The latter used to be the assumption of play way back in the day for most rpgs back in the day, outside of a few outliers, but now it's the reverse. The assumption now is that there's a narrative, which means character death becomes a narrative stopper, not an interesting outcome.

(It's funny too - I described a real "virtual world" game that we played back in the day to my 14 year old and asked them what they thought and they shrugged and said if that was what D&D was like back in the day they'd "rather play video games" - they felt like the narrative was the point and they could get a virtual world elsewhere. So I wonder if that's part of the shift.)
Well, the virtual world is what I want, how I behave as a player, and how I run as a GM. I know its old-fashioned, and I don't care. You can as a player have a narrative in mind, but you try to play that out through your character's actions. I have no use for.metacurrency intended to force a particular story.
 

Having the death be a bad thing for the game IF it happened doesn't mean the possibility of the death doesn't exist.

I mean, I have one game right now where are the PCs are childhood friends, any death would probably see the PC group disband/give up adventuring. But we all know that we COULD die, it would just likely end the game.
yeah, we had a 4e game that we tried to keep going but we had at game 1 made 3 friends who grew up together and when 1 died another retired we tried to keep it going with new characters... but it fell apart in a week or two.
 

lol... we have had MANY games end badly... and if me and Joe both died that campaign would have ended early (and we had like 4 epic boons by the end so we could have ended it at like level 8 or 9 if we had made wrong moves)

This is why we don't want 'save or die' or 'dead at -10' (or worse dead at 0) anymore... more then once My warlock was down making death saves... and if I failed, or if someone didn't get to me it would have messed up that campaign.

Now if Kurts Barbarian died (not that I even think that was possible with him having mine and Joes HP added togather, and better saves and AC) it would have sucked, but a new character from him would not have derailed the whole thing.
If you can't or don't want to continue a campaign if a particular character dies, than that character is fundamentally immune to death. I'm afraid I don't really see a way out of that.
 

If you can't or don't want to continue a campaign if a particular character dies, than that character is fundamentally immune to death. I'm afraid I don't really see a way out of that.
That's an odd take. I don't know many players who object to shutting a campaign down if something important to the plot happens (like a central PC dying) that makes continuing the storyline not feasible.

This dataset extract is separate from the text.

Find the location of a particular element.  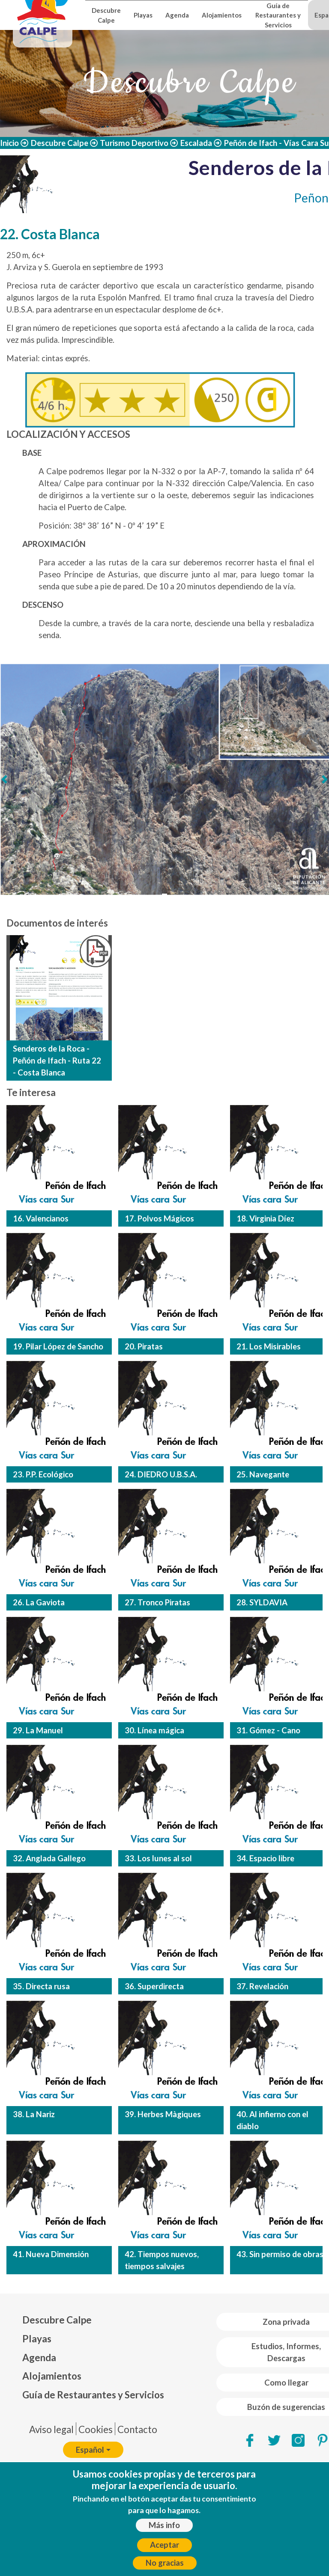

23. P.P. Ecológico is located at coordinates (43, 1474).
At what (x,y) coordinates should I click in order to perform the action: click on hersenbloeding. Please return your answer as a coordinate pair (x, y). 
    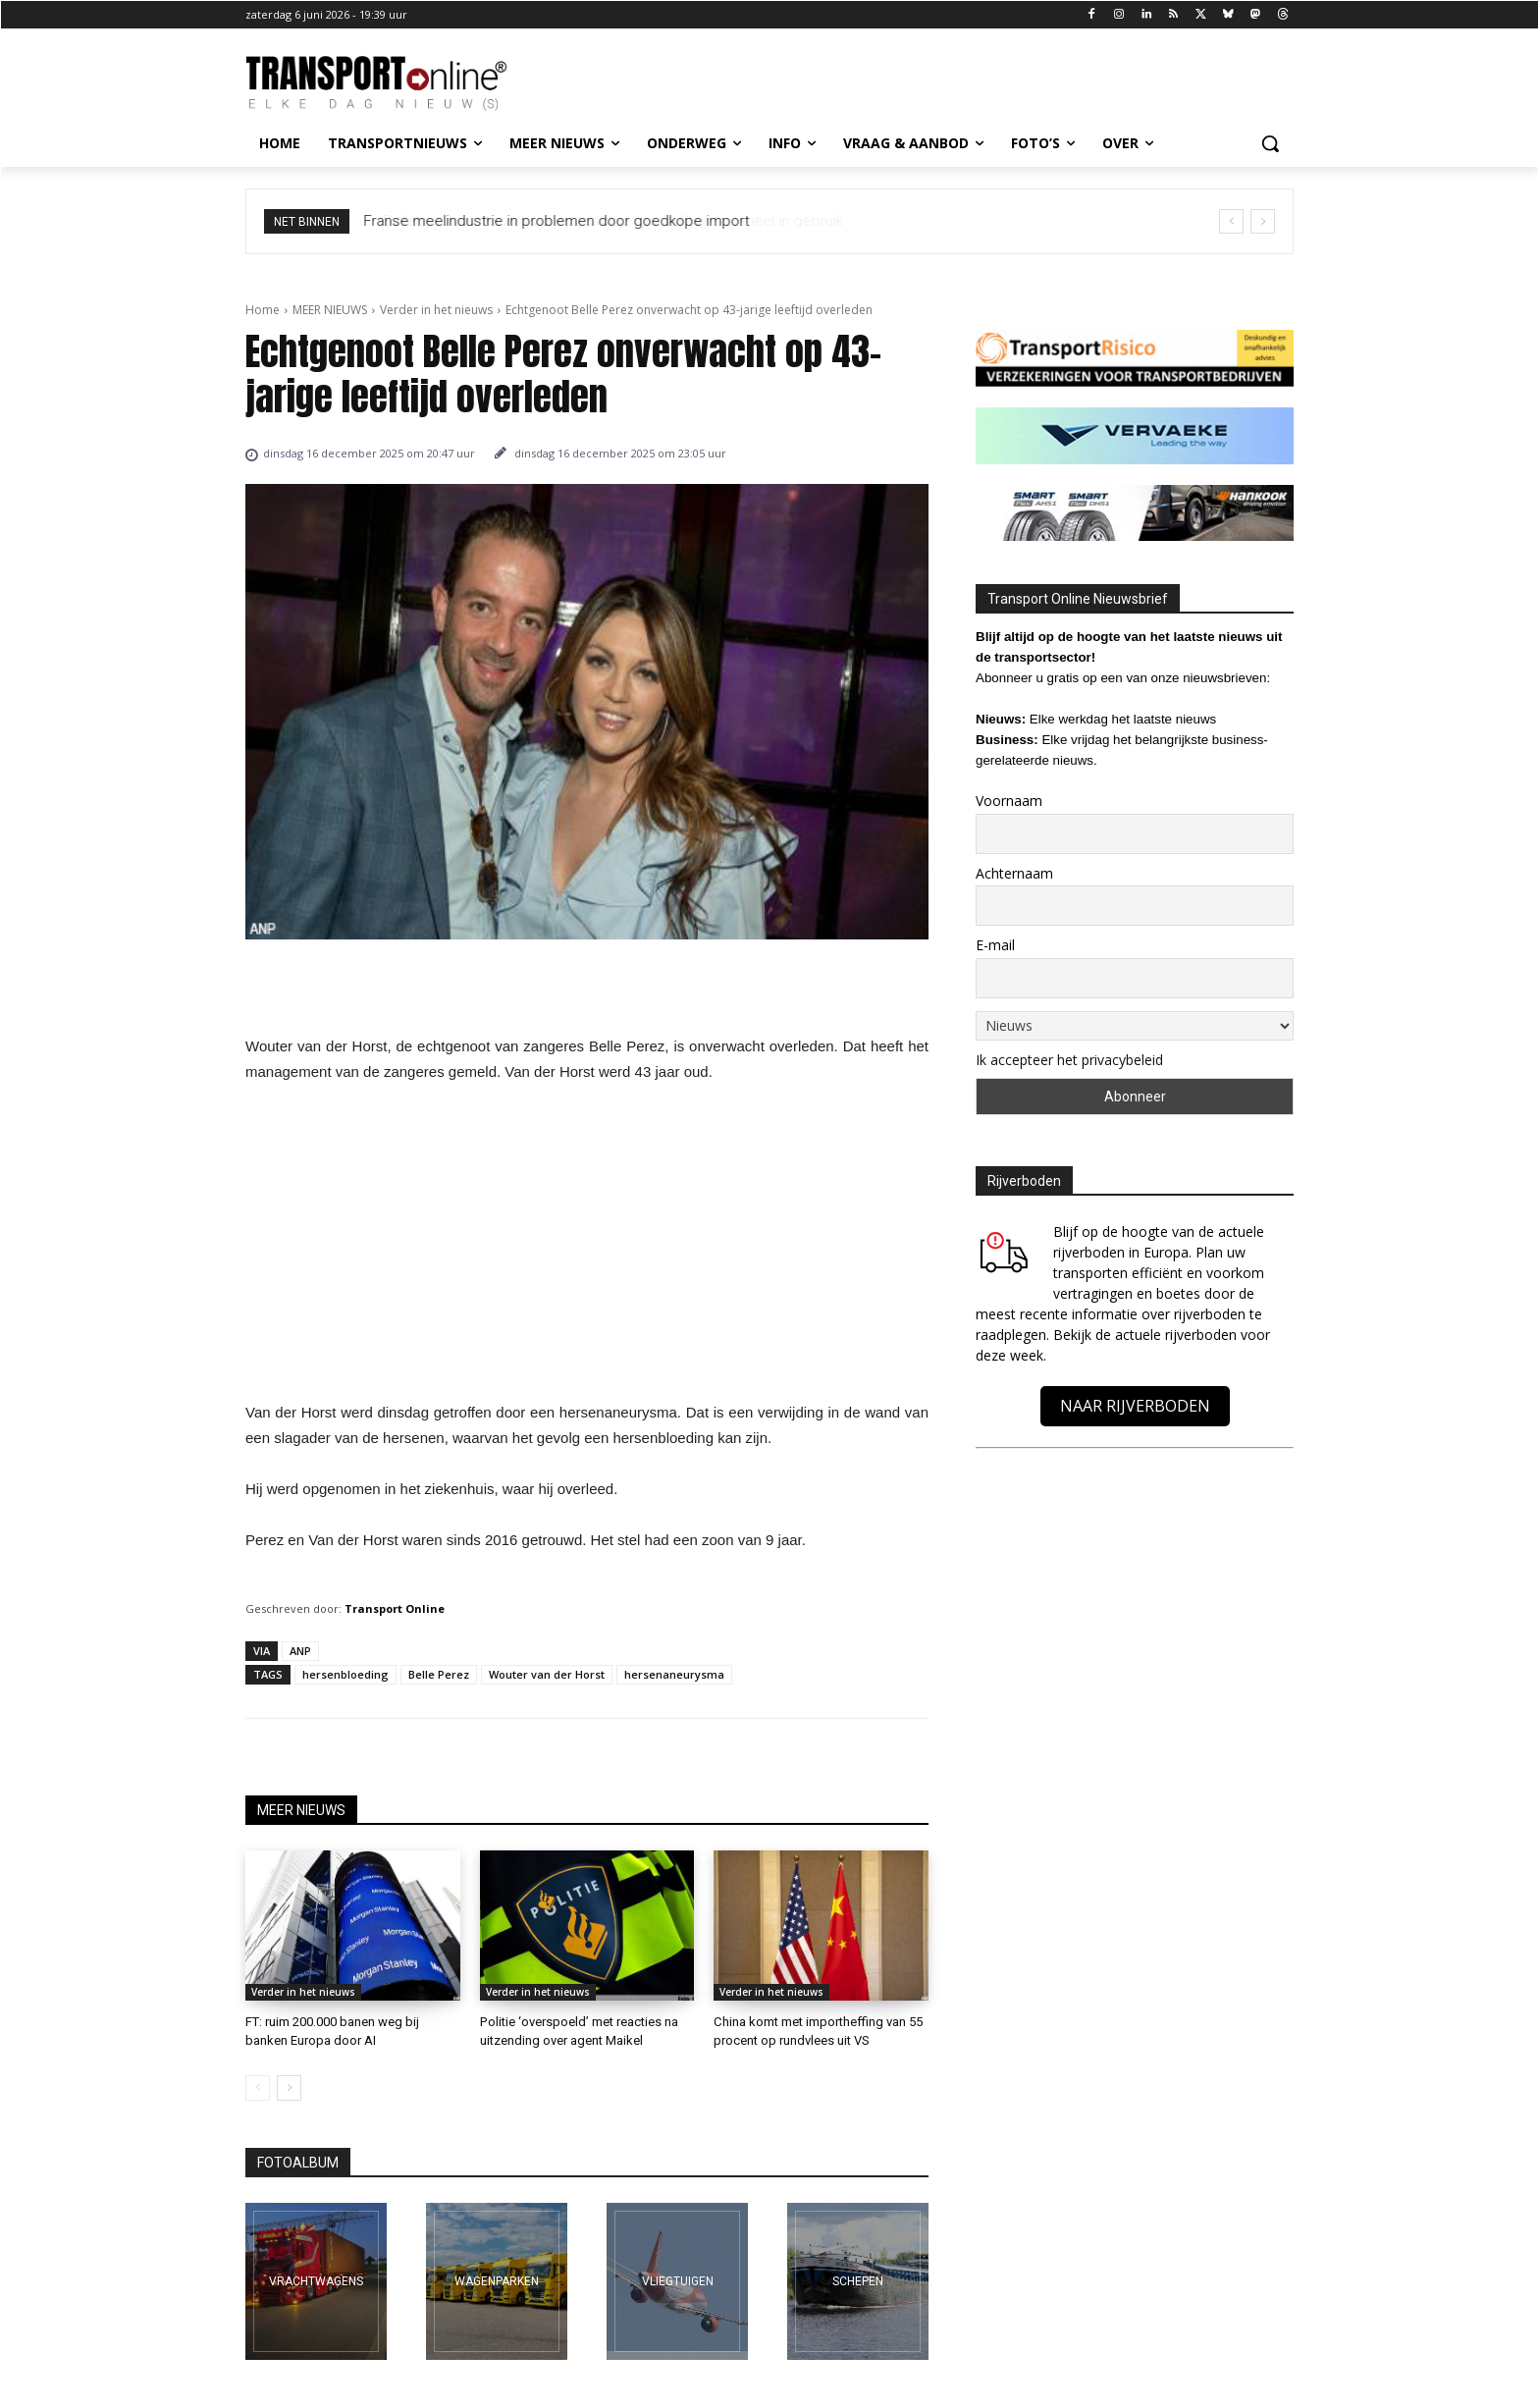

You just start a new game, and everyone likes a fresh start!
 

Mearls was trying to woo the OSR community, including some of its most unsavory bunch, during the D&D Next design and playtest phases. These people gave their input, Mearls appeased them, and then they promptly ignored 5e and continued playing their preferred OSR games. But these aren't the people who are now playing 5e D&D in mass numbers. Most of the D&D "veterans" who play 5e are likely WotC-era players (e.g., 3e D&D, Pathfinder 1e, and 4e D&D) at this point.

Aside from one shady actor (ZS), I disagree.

But our disagreement doesn't matter.

Because: Mearls was right to simplify 5e the way he did.

Lots of new and casual players have tried the game more than ever before. 5e being more accessible and newbie friendly if not outright helping D&D being played by more people than ever before, it certainly didn't get in the way.

Power creep just raises the bar of accessibility of the system to new players. Yes longtime players love the new switches and dials for their PC's, but it has no upside to bring new players into the fold.


I do think that the game would benefit from greater character customization at 1st level. ...

That is my knock on the "subclass". They only start at level 3, and they are a feat tree on rails. You make one decision at level 3 (But realistically everyone decides at chargen...) and then your done.

I think if the number of class feats cough I mean abilities was properly curated they could have been made more free form in selection.

You would not have had an increase in system complexity, but you would have had more actual choices to make in your PC's advancement, which would make them more unique.


I personally wish that WotC would do away with curated class-specific spell lists precisely for this reason. Having more "power source" or themed spell lists (e.g., Arcane, Primal, Divine, etc.) would be easier for adding future spells with far less wasted page layout space on classes that get the same spell.

^^THIS^^

Not hard WotC. Just not that hard.

I am probably in the minority for not wanting classes to share spell lists. But you can't have everything all at once.

Baby steps...
 

If you can't or don't want to continue a campaign if a particular character dies, than that character is fundamentally immune to death. I'm afraid I don't really see a way out of that.
I don't understand this at all.

I mean when you TPK do you just continue as if nothing happened?

I have very rarely seen anyone have scripted immunity to death (I think of HP as your plot armor)
 

That's an odd take. I don't know many players who object to shutting a campaign down if something important to the plot happens (like a central PC dying) that makes continuing the storyline not feasible. You just start a new game, and everyone likes a fresh start!
Sure. I love a new game. But if the existance of a campaign is hinged on the life of a particular PC, then that character is indestructible while the game lasts.
 

Number one, you don't play an exact clone. That's not an option at my table, and my players don't push for that anyway.

Number two, you build in ways in the game for new PCs to enter the game in case of death. That maintains yourselves of verisimilitude.

Number three, given the softball default of 5e combat, you have to push for there be a real risk of PC death in any case.
So if the game was harder, you'd be down to two points? Not trying to be glib, just, it seems your comment is based on the current lethality of play, and I'm wondering how a more lethal game would/could affect how you feel.
 

That's an odd take. I don't know many players who object to shutting a campaign down if something important to the plot happens (like a central PC dying) that makes continuing the storyline not feasible. You just start a new game, and everyone likes a fresh start!
I agree, but if you're playing in a particular kind of "old school" model the campaign never ends even as PCs die and new PCs come in.

It's a very DM-centric view of what a campaign is, but it's definitely a model I know a number of folks used back in the day.